» **Stored data**:
###

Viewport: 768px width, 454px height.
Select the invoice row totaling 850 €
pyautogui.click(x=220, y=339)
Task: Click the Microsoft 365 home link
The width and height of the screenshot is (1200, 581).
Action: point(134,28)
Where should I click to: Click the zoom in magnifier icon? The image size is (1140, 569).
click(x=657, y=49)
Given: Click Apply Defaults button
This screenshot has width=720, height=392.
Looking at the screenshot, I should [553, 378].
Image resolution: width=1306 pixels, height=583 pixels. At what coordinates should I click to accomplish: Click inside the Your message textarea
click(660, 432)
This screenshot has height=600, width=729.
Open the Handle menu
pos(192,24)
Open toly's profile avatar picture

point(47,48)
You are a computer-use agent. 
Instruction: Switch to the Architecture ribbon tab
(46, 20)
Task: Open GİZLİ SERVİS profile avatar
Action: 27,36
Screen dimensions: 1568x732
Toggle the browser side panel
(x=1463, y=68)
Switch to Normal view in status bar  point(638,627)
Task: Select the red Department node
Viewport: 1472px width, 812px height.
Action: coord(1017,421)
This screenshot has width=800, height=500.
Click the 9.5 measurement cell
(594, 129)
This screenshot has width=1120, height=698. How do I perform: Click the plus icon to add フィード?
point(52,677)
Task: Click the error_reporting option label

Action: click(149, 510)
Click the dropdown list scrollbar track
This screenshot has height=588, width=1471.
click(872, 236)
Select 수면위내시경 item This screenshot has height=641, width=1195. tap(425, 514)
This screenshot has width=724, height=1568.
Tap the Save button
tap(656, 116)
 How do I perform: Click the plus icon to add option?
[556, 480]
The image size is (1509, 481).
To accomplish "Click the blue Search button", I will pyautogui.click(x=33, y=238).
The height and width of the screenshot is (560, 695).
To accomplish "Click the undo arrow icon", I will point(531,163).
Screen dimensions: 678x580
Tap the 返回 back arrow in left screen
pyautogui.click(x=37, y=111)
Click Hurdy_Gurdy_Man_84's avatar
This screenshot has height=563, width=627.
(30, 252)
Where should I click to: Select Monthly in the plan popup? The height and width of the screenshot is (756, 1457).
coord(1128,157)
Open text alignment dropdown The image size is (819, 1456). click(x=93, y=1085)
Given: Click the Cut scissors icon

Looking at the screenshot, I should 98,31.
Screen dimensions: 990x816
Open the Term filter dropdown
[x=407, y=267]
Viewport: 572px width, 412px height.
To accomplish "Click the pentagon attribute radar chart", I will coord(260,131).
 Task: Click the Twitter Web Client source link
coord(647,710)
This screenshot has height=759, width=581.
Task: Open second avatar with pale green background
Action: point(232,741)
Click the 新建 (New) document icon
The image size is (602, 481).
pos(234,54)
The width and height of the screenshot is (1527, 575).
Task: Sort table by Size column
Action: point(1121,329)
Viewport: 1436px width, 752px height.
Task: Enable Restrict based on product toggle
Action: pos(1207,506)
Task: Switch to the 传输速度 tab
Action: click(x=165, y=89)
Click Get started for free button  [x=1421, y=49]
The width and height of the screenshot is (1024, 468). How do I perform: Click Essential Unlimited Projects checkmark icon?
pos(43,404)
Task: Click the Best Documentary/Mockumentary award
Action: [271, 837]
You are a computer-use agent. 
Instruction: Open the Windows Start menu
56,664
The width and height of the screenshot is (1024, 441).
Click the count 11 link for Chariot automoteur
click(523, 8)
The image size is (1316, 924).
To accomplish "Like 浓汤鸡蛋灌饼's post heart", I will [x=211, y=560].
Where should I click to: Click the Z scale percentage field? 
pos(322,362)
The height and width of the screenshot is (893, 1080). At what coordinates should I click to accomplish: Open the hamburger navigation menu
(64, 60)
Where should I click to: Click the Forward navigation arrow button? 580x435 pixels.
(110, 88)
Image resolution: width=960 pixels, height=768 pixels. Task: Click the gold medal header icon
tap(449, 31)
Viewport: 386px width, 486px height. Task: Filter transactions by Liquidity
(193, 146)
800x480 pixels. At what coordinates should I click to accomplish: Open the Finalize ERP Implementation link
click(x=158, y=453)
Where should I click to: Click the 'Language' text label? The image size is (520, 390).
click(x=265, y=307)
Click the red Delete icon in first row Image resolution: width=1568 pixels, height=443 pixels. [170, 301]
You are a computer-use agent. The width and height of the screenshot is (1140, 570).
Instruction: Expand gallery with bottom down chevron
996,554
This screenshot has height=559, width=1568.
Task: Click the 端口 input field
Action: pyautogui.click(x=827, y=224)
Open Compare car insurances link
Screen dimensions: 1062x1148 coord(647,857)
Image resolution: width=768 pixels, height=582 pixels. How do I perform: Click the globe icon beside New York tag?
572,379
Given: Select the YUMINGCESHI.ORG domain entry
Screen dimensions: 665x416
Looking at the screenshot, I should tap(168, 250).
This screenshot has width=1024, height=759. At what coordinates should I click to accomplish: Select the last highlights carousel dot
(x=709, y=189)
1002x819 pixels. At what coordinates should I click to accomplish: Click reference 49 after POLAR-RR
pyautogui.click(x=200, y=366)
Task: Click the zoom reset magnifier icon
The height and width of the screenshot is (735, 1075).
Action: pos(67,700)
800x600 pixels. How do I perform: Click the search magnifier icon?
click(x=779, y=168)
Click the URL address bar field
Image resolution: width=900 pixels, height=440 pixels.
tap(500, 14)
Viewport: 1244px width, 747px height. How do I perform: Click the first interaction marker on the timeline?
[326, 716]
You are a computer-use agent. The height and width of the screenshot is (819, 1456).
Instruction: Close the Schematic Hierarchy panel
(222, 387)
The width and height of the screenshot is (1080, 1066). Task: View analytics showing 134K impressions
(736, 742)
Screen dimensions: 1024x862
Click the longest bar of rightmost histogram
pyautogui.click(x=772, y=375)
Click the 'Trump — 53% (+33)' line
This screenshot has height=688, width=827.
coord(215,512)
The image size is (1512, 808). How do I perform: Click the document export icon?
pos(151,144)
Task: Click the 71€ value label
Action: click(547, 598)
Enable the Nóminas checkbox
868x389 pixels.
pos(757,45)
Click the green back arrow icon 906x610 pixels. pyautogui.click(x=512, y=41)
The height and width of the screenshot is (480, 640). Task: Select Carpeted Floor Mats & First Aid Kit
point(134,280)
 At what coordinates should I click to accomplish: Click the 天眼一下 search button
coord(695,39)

###

» **The problem**: Using the data above, reproduce exactly the lines between those holding "How do I perform: Click the plus icon to add option?" and "The height and width of the screenshot is (560, 695).", inclusive, and no others.

» **Problem solution**:
 How do I perform: Click the plus icon to add option?
[556, 480]
The image size is (1509, 481).
To accomplish "Click the blue Search button", I will pyautogui.click(x=33, y=238).
The height and width of the screenshot is (560, 695).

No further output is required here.